Çelik, Cumhurbaşkanı ve AK Parti Genel Başkanı Recep Tayyip Erdoğan başkanlığındaki Merkez Yürütme Kurulu (MYK) Toplantısı'na ilişkin, parti genel merkezinde açıklamalarda bulundu.
"Terörsüz Türkiye" sürecine karşı olanların eleştirilerini de dinlediklerini ve değerlendirmeye çalıştıklarını belirten Çelik, şunları kaydetti:
"Tek vatan, tek millet, tek devlet, tek bayrak ilkesini şiar edinmiş Cumhur İttifakı'na herhangi bir şekilde siyasi iftira atmak için bunlar yapılıyorsa, tabii ki bunu kayda değer bulmuyoruz.

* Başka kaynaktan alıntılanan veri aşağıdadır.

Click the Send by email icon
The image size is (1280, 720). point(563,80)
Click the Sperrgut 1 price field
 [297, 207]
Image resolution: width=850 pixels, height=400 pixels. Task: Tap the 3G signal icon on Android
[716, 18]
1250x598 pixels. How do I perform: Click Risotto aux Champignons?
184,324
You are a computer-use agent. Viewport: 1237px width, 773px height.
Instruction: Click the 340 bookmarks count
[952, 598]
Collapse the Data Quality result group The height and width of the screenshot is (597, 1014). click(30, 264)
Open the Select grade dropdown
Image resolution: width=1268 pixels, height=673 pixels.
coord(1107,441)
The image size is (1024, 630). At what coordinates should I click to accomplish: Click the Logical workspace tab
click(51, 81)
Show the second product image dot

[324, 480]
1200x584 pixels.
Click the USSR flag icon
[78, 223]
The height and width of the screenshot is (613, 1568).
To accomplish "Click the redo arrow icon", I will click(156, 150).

Ama birkaç haftadır başka bir eğilim ortaya çıktı. Süreçten yana olduğunu söyleyip AK Parti'yi suçlamak, Cumhur İttifakı'nı suçlamak, AK Parti'ye ödev vermek, AK Parti'ye karşı olduğunu özellikle belirtmek zorunda hissetmek gibisinden bir eğilim ortaya çıktı. Burada tabii partimize dönük birtakım cümlelerin kurulduğunu, partimize dönük birtakım haksız ve siyasi iftira anlamına gelecek değerlendirmelerin de yapıldığını görüyoruz. Tabii ki bunların hepsine verecek cevabımız var. Süreçten yana gözüküp odağımızı kaybettirmek isteyenlere karşı da hassas olmalıyız. Ana yolda tutmalıyız süreci. Otobanda tutmalıyız. Yan yollara sapılmasını engellemeliyiz."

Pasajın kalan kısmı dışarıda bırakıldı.